A fresh report on United States gross domestic product, or GDP, is set to provide a key measure of the nation’s economic health as President Donald Trump’s tariffs took hold over recent months.
So far, the U.S. economy has largely defied fears of a tariff-induced downturn.
The unemployment rate stands near a historically low level and job growth remains robust, though it has slowed from previous highs. Inflation has climbed over the last two months but it remains below where it stood when Trump took office.
Economists expect GDP to have increased at a 2.3% annualized rate over three months ending in June, which would mark a rebound from a contraction of -0.5% over the previous quarter.
The anticipated reading would amount to modest but sturdy economic growth, suggesting the economy has continued to avert a significant cooldown from tariffs.
To some degree, however, Trump’s levies have blurred the findings of the GDP.
The government’s GDP formula subtracts imports in an effort to exclude foreign production from the calculation of total goods and services.

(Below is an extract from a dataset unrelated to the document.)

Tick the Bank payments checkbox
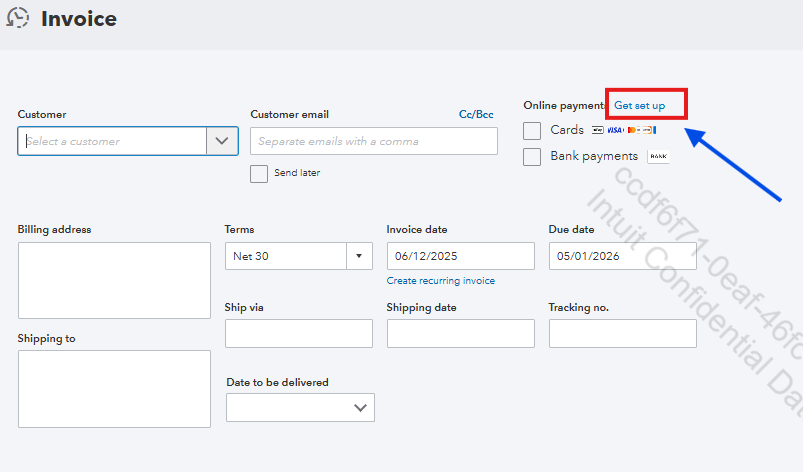 tap(532, 156)
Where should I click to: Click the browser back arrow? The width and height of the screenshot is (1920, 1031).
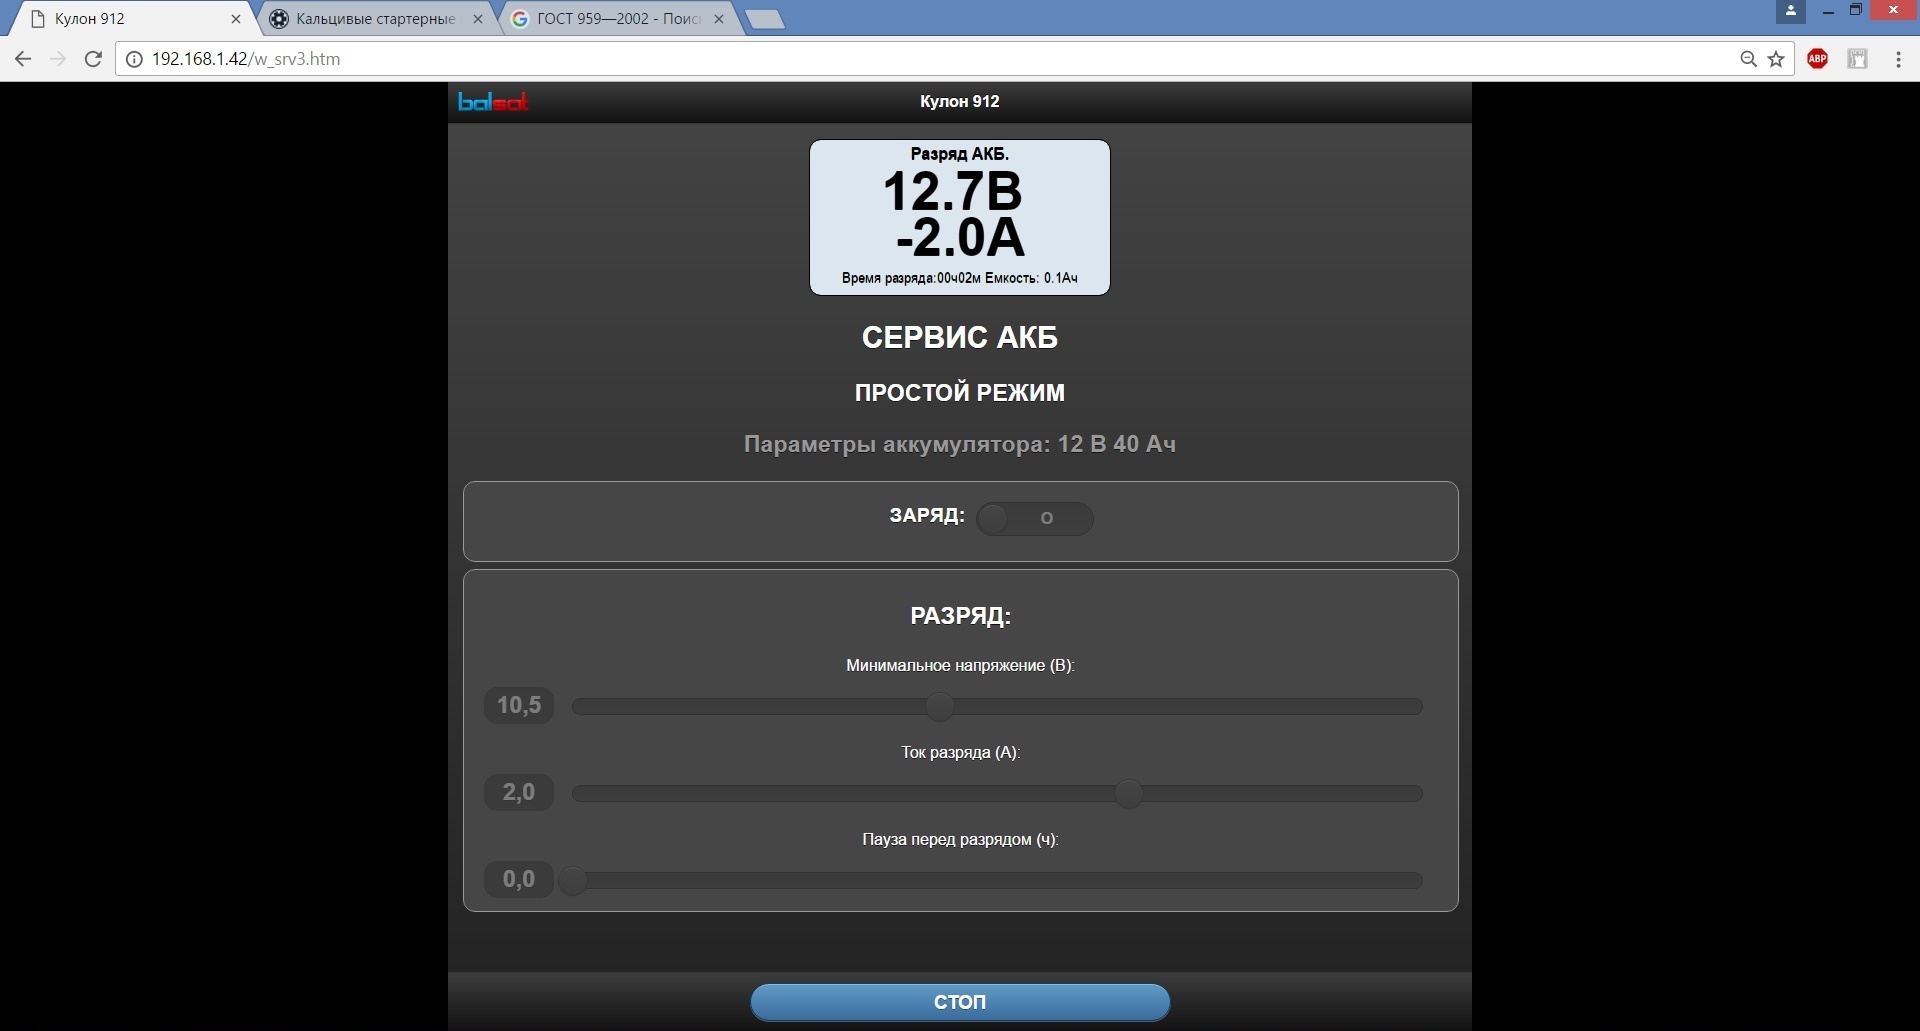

Changes in the reading on this account do not reveal either underlying economic weakness or strength.
The measure of GDP fell over the first three months of the year, largely due to a surge of imports as firms stockpiled inventory to avoid far-reaching tariffs. Conversely, a potential drop-off in imports over the second quarter could inflate the second quarter GDP figure.

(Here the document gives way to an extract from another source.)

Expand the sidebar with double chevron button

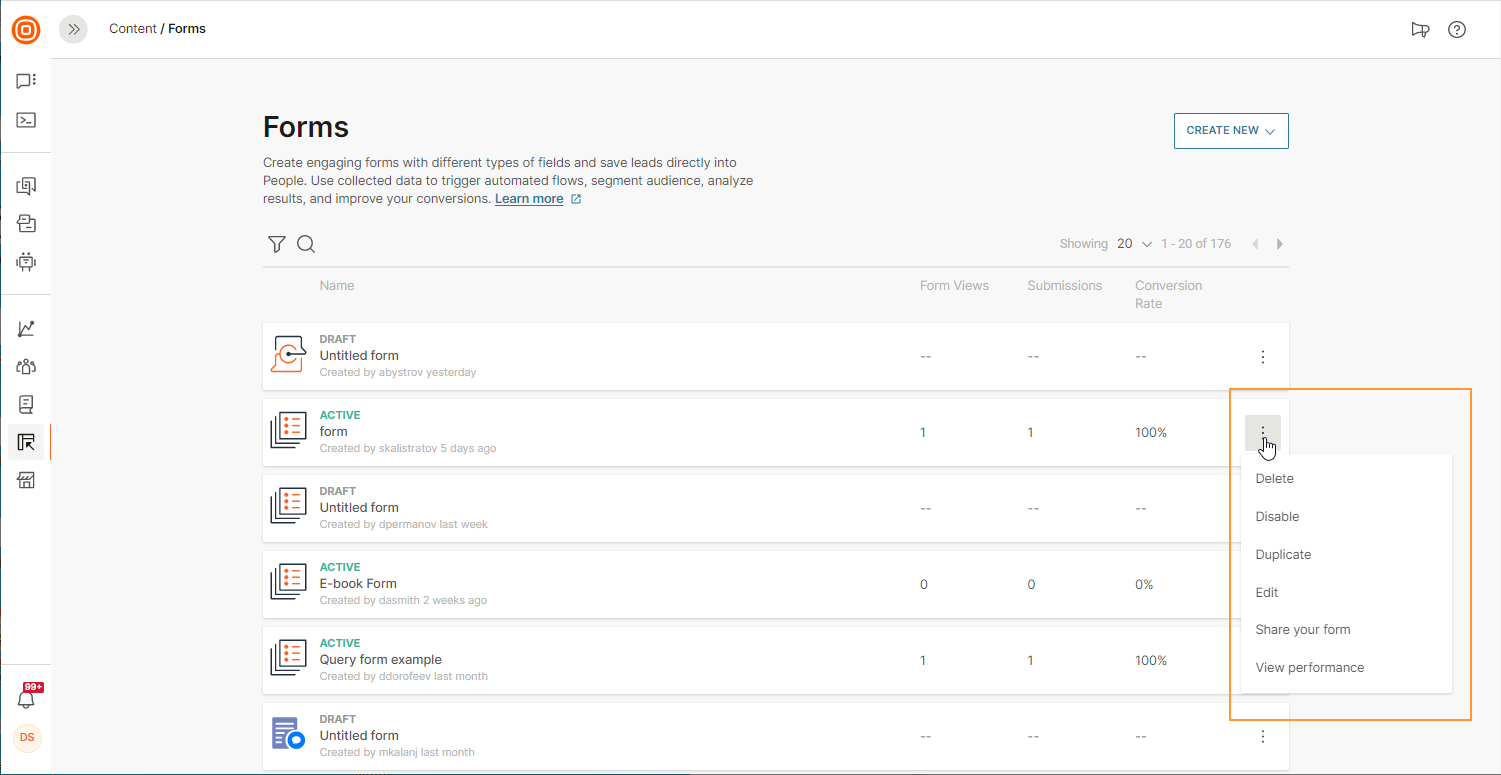(x=73, y=29)
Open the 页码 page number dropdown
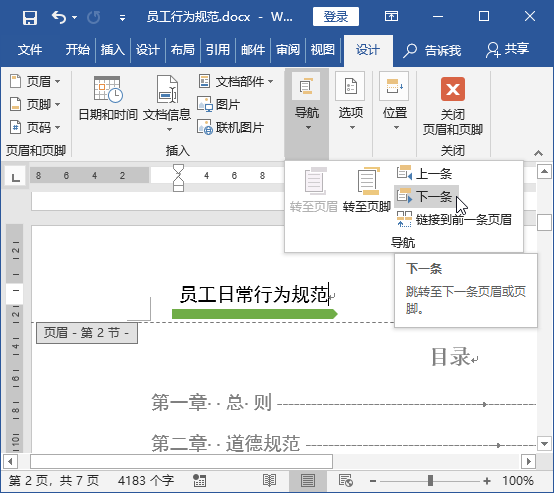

In the months following Trump’s “Liberation Day” tariffs, in April, consumer sentiment declined to its lowest level in years, raising concern about a possible pullback in consumer spending, which accounts for about two-thirds of economic activity.

Consumer sentiment has ticked up for two consecutive months, however, as Trump has rolled back some of his steepest tariffs. Consumer spending has proven fairly resilient.
The fresh GDP data is set to arrive hours before the Federal Reserve announces its latest decision on the level of interest rates.
Investors peg the chances of interest rates holding steady at an overwhelming 97%, according to the CME FedWatch Tool, a measure of market sentiment.
In theory, sturdy economic growth eases pressure on the Fed to lower interest rates, since consumers and businesses appear undeterred by high borrowing costs. If growth begins to slow, the Fed could seek to lower interest rates as a means of boosting economic performance.
The Fed has adopted a wait-and-see approach as it observes the effects of Trump’s tariffs.
“Despite elevated uncertainty, the economy is in a solid position,” Fed Chair Jerome Powell said at a press conference in Washington, D.C., last month.